Pour commencer un petit excursus autobiographique afin de préciser les circonstances qui ont donné à cet article son impulsion initiale.

Alors que j'achetais des crackers au gouda dans la succursale d'une célèbre enseigne (pas très captivant, j'en conviens), le caissier, dans un louable effort pour dissiper la grisaille du quotidien, s'adresse à moi en souriant et en pointant du doigt les lettres du mot GOUDA inscrites sur le paquet :

« Méfiez-vous, il suffit de changer une seule lettre et l'on obtient le mot GOUGA ! (lisez goujat) »

Face à mon air incrédule, il prend gentiment la peine de m'expliquer, gestes à l'appui, qu'il suffit de remplacer le D par un G pour obtenir le mot GOUGA (lisez goujat).

De peur de le froisser, je lui réponds à mon tour le plus diplomatiquement possible qu'il s'agit non pas d'un G mais d'un J et que, de toute façon, changer une lettre ne suffirait pas puisqu'il faudrait ajouter également un T à la fin du mot.

À ce stade de notre conversation, je m'apprête déjà à recevoir dans la figure ma boîte de crackers et/ou ma monnaie mais, ô miracle de la sociabilité, absolument pas vexé, il me croit sur parole et s'amuse de son erreur avec la plus entière bonne foi. Sur l'échelle des mérites et des démérites, l'absence de susceptibilité et de goujaterie (précisément) rachètent incontestablement le désastre orthographique. De plus, en y réfléchissant bien, le mot goujat, dont l'orthographe n'est en effet ni classique, ni évidente, ni intuitive, a donc probablement une origine non latine. Et c'est de cette interrogation que procède ce qui suit(1).

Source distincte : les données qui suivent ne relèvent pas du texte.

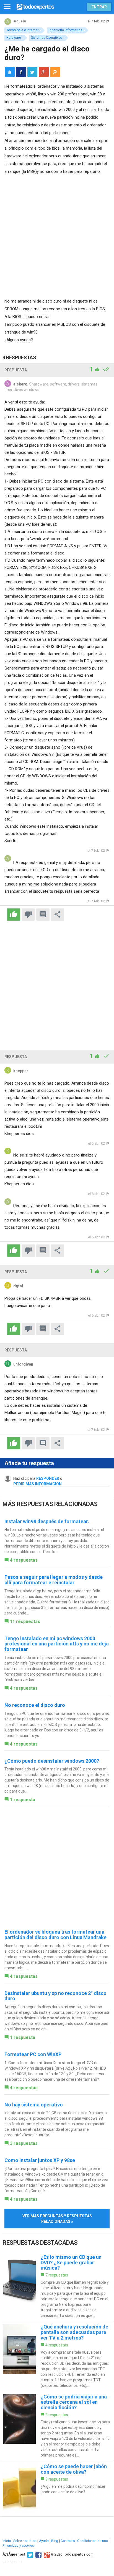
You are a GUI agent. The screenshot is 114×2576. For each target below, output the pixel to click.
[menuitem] (21, 72)
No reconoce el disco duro (34, 1705)
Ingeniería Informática (65, 30)
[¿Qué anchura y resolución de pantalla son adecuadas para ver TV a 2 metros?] (57, 2356)
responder (47, 1478)
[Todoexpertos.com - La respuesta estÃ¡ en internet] (35, 6)
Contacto (68, 2541)
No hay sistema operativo (33, 2105)
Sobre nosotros (25, 2541)
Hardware (13, 38)
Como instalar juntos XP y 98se (39, 2160)
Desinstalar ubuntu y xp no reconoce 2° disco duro (55, 1996)
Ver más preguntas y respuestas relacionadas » (57, 2219)
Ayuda (44, 2541)
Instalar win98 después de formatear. (46, 1521)
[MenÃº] (7, 7)
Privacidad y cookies (18, 2546)
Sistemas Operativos (46, 38)
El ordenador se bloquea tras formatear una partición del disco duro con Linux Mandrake (55, 1934)
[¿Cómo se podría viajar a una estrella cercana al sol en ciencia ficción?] (57, 2426)
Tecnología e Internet (22, 30)
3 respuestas (24, 2143)
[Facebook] (38, 2554)
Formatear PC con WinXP (32, 2054)
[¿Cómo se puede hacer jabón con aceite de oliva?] (57, 2488)
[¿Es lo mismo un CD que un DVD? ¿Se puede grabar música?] (57, 2286)
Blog (54, 2541)
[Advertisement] (57, 235)
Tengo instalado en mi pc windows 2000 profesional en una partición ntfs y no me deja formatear (56, 1643)
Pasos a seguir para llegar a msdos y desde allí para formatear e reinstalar (53, 1579)
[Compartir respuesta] (57, 914)
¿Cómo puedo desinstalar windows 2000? (51, 1761)
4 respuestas (24, 1560)
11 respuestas (25, 1621)
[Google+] (46, 2554)
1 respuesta (22, 1799)
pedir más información (37, 1484)
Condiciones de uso (92, 2541)
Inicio (6, 2541)
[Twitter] (29, 2554)
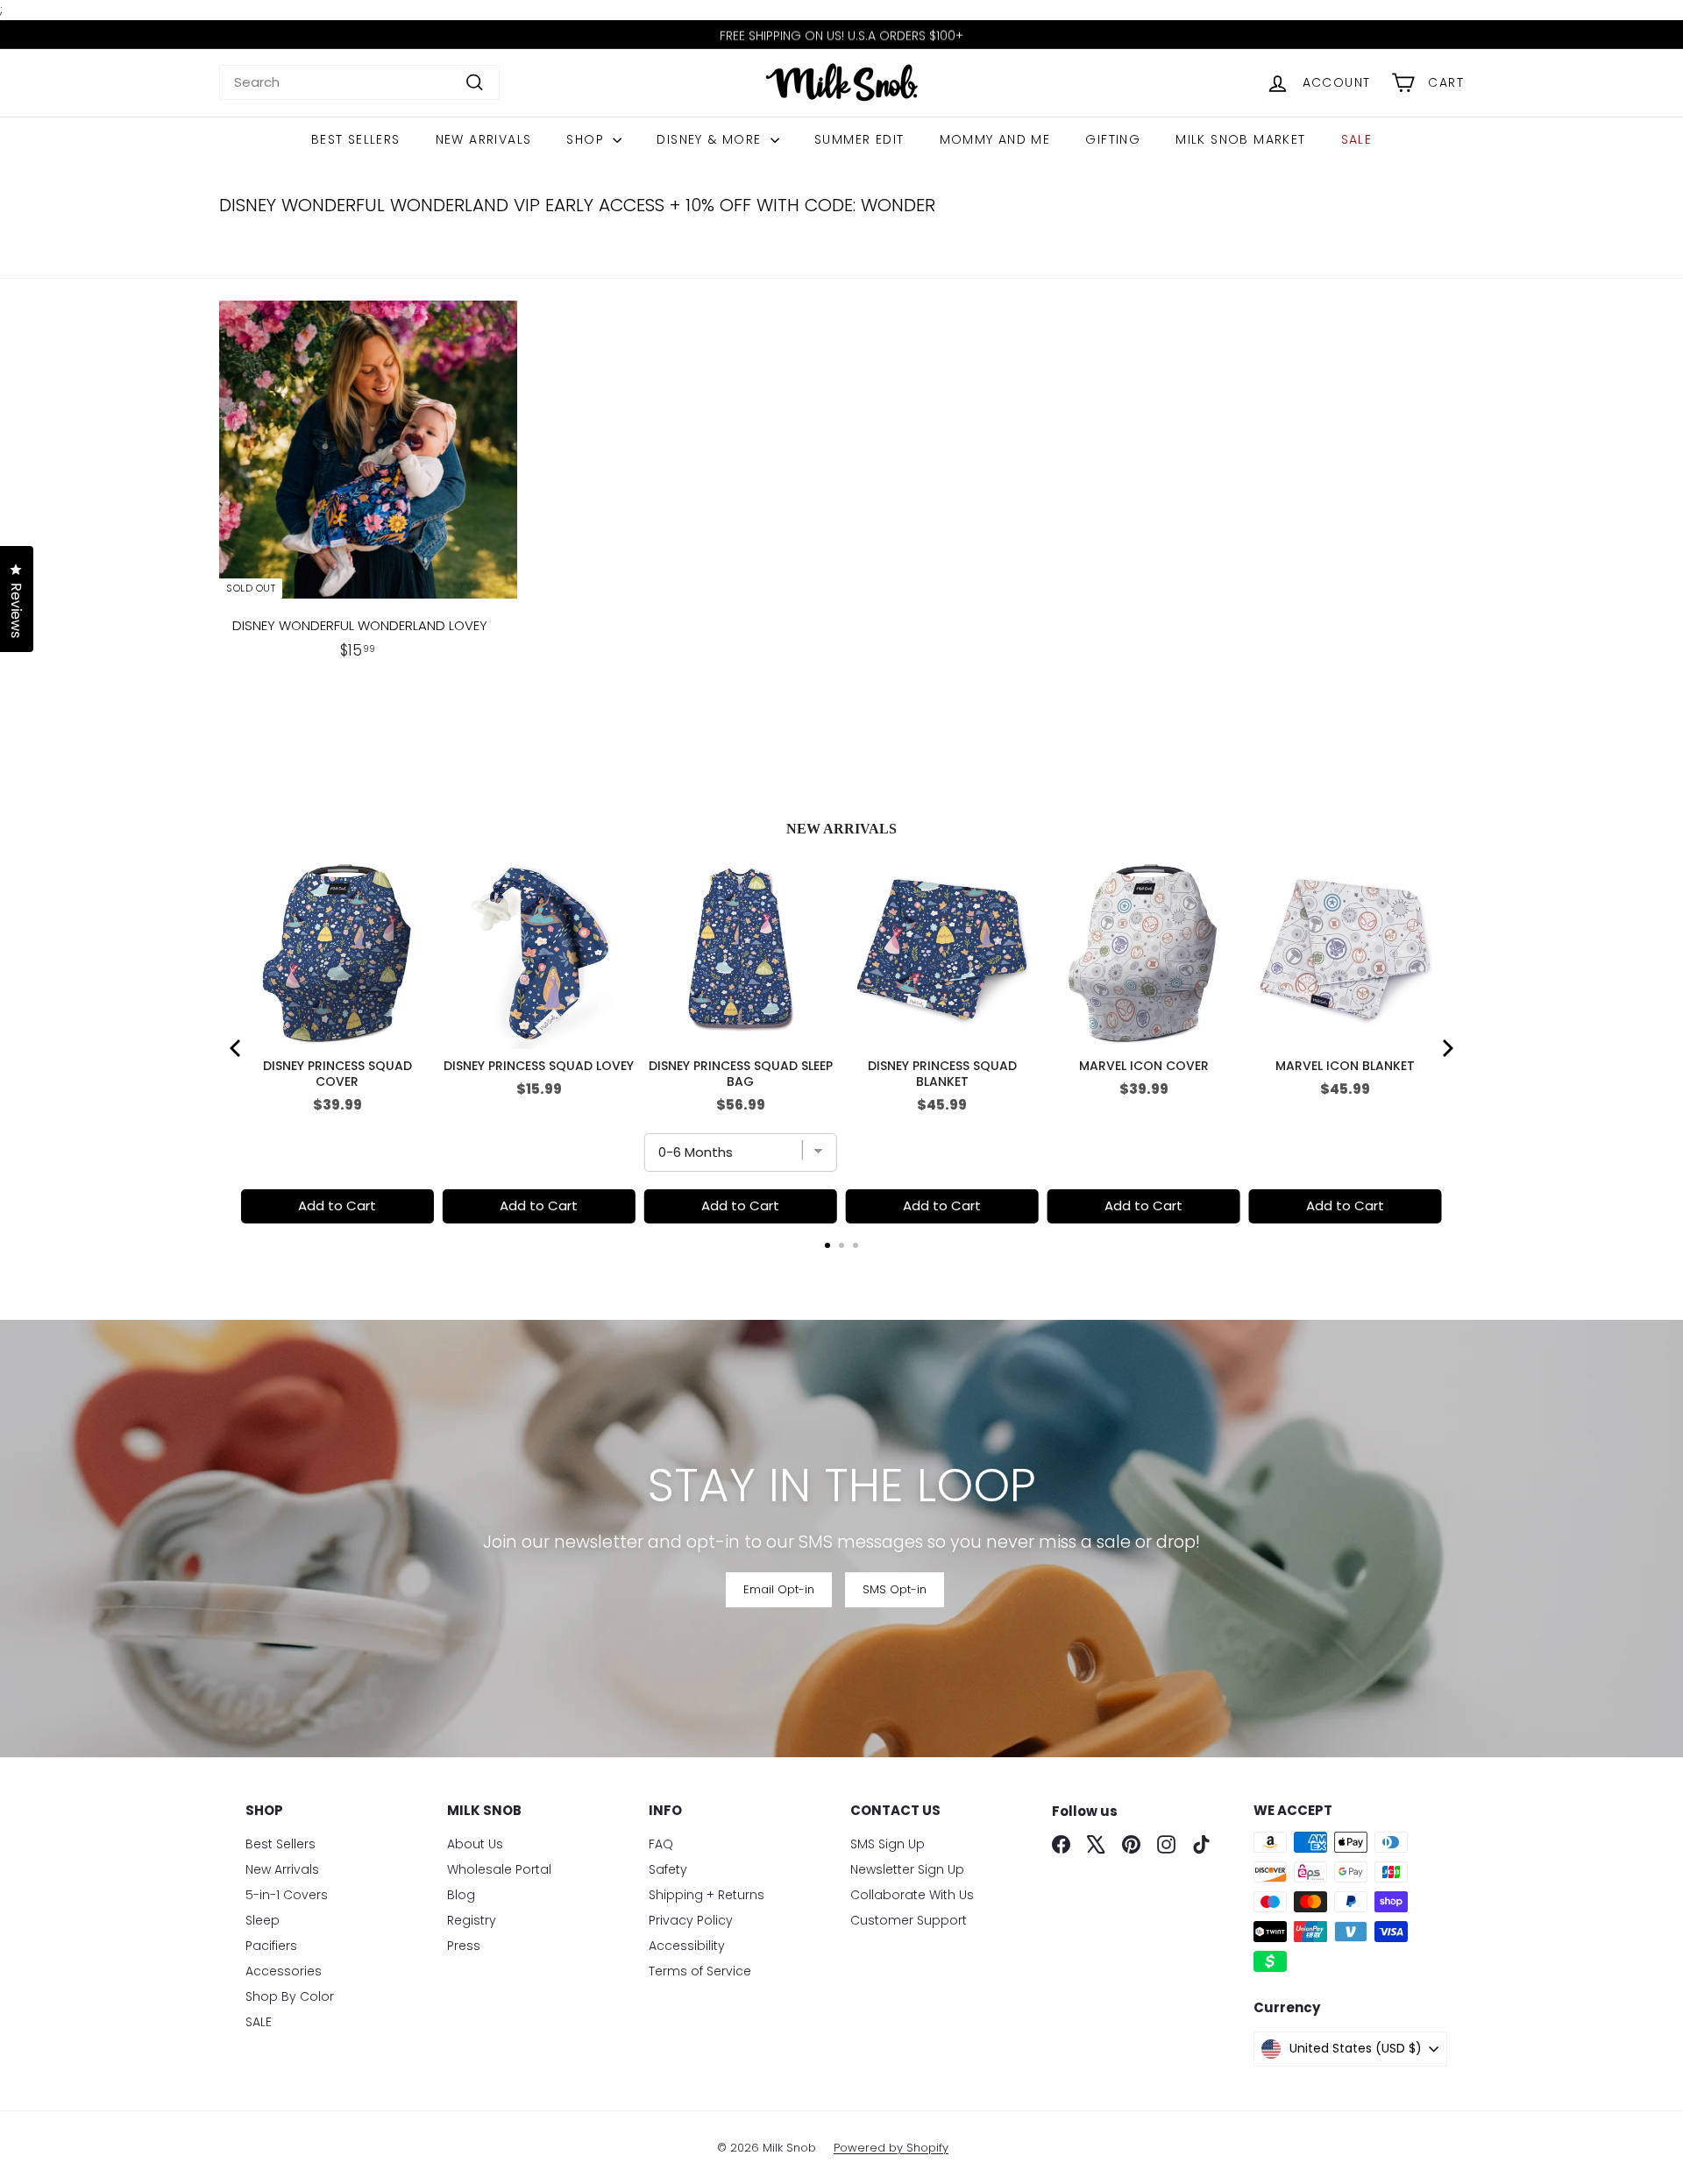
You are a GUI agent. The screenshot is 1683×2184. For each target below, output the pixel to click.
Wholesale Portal (499, 1869)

Le mot goujat apparaît au XVe siècle dans la langue française : il s'agit d'un emprunt à l'ancien provencal gojat (jeune homme) lui-même dérivé du mot d'origine hébraïque goya (servante chrétienne)(2).

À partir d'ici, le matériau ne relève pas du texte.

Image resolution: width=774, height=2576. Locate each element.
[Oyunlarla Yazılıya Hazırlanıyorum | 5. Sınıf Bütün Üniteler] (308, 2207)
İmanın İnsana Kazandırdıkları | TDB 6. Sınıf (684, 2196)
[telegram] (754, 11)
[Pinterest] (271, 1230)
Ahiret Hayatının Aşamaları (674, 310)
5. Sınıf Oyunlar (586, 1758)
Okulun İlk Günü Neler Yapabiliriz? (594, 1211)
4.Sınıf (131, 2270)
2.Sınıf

Il désigne d'abord un valet d'armée, qui aide les soldats à s'équiper puis, plus tard, (à partir du XVIIe siècle) un apprenti maçon chargé de porter les matériaux des ouvriers. Et, comme le monde est méchant, de la bassesse de la condition et de l'extraction sociales, il eut tôt fait de conclure à la grossièreté des manières et des comportements. Ainsi, à partir du XVIIIe siècle, goujaterie signifie pêle-mêle saleté, malhonnêteté ou manque de sérieux au travail. C'est toutefois le sens plus général d'impolitesse ou de grossièreté qui l'emportera. Progressivement, le mot goujaterie désignera plus spécifiquement un comportement irrespectueux à l'égard des usages communément admis entre hommes et femmes. Et c'est dans cet emploi seulement, où ils peuvent être d'ailleurs rapprochés des termes mufle et muflerie, que goujat et goujaterie sont encore utilisés de nos jours(3).

Ironie du sort donc puisque le goujat, que l'on stigmatise aujourd'hui pour ses manières offensantes à l'égard des femmes, était donc à l'origine une goya, c'est-à-dire une servante. C'est dire l'ampleur du malentendu !

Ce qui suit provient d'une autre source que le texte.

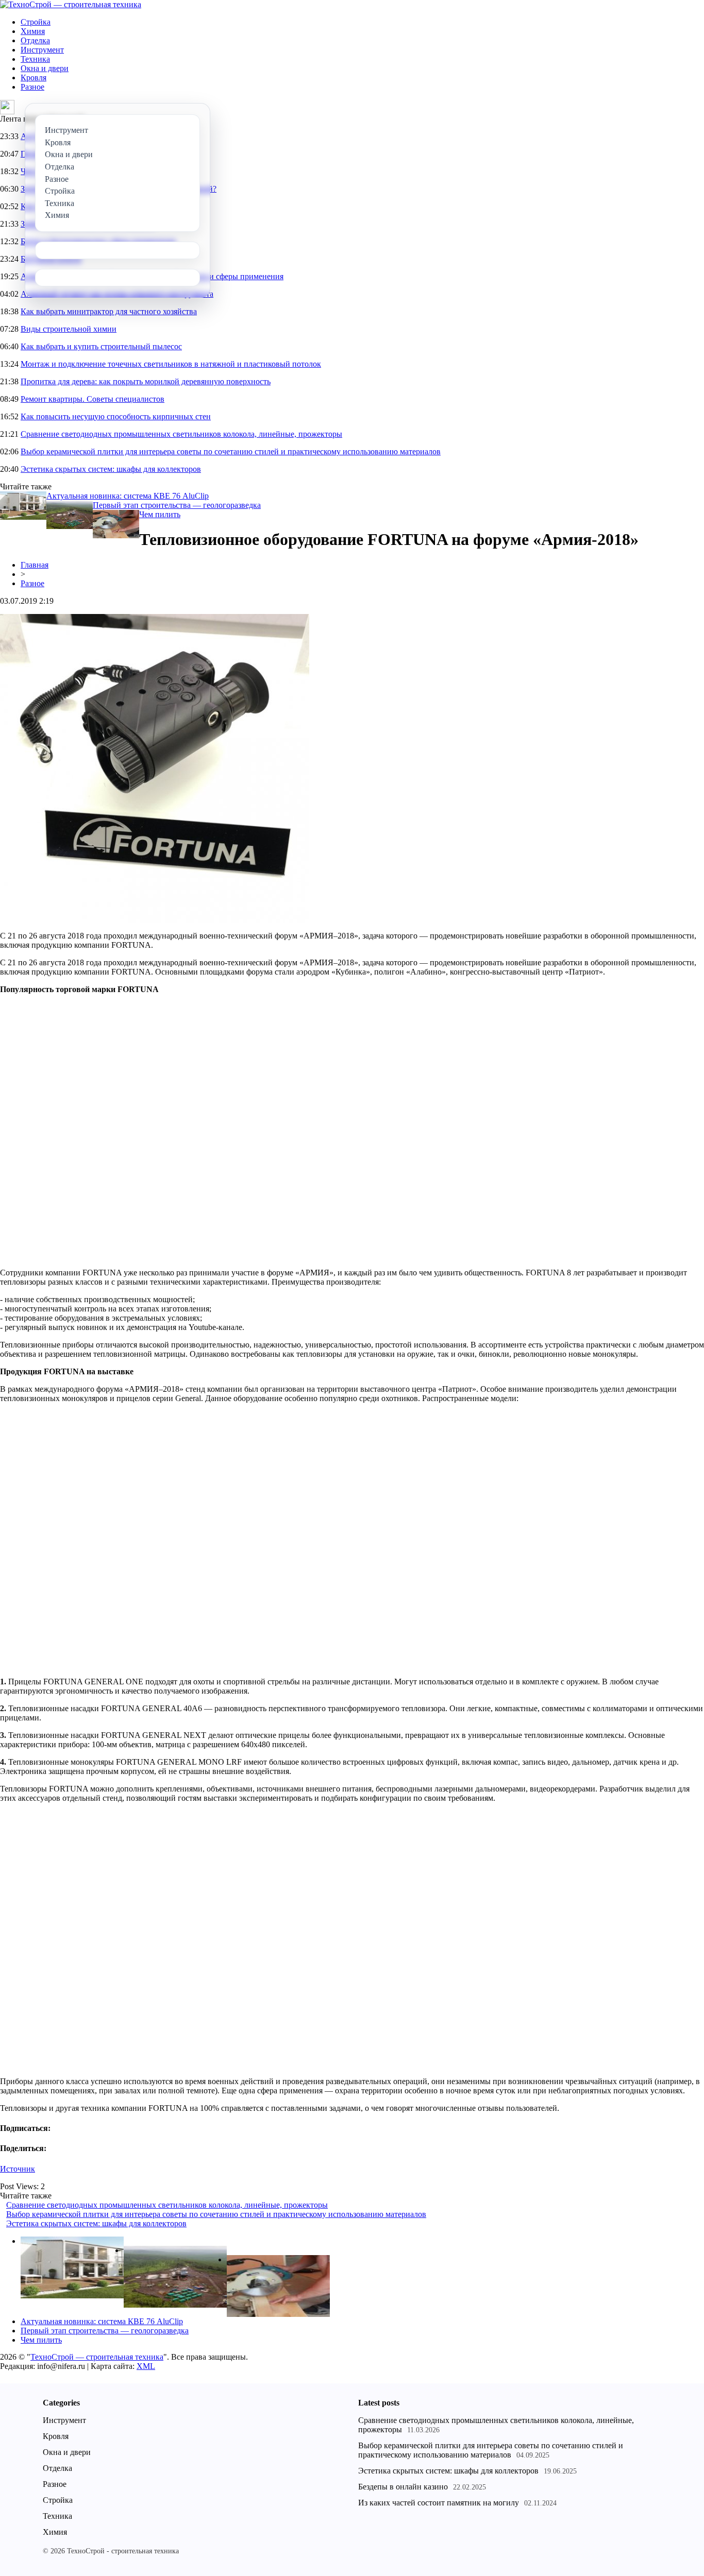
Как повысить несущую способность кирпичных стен (116, 416)
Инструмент (42, 49)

  1. (1) Une entrée en matière excessivement délayée est un luxe qu'il faut parfois savoir s'octroyer sans l'ombre d'un remords
  2. (2) Goya est le féminin de goy, terme encore utilisé aujourd'hui par la communauté israélite pour désigner une personne qui n'est pas de confession juive, c'est-à-dire, en l'occurrence, chrétienne. En revanche, je n'ai pas trouvé la raison pour laquelle l'ancien provençal s'est servi du féminin goya pour qualifier des individus de sexe masculin.
  3. (3) À nuancer car on trouve encore parfois dans des textes relativement récents des emplois du mot goujaterie dans le sens plus général de grossièreté. C'est le cas par exemple dans la traduction française (1931) d'Alexandre Vialatte de ce passage d' Ecce Homo (1889) de Nietzsche « Dieu est une réponse grossière, une goujaterie à l'égard du penseur ». Mais le français de Vialatte est si parfait qu'il constitue peut-être déjà en lui-même un anachronisme.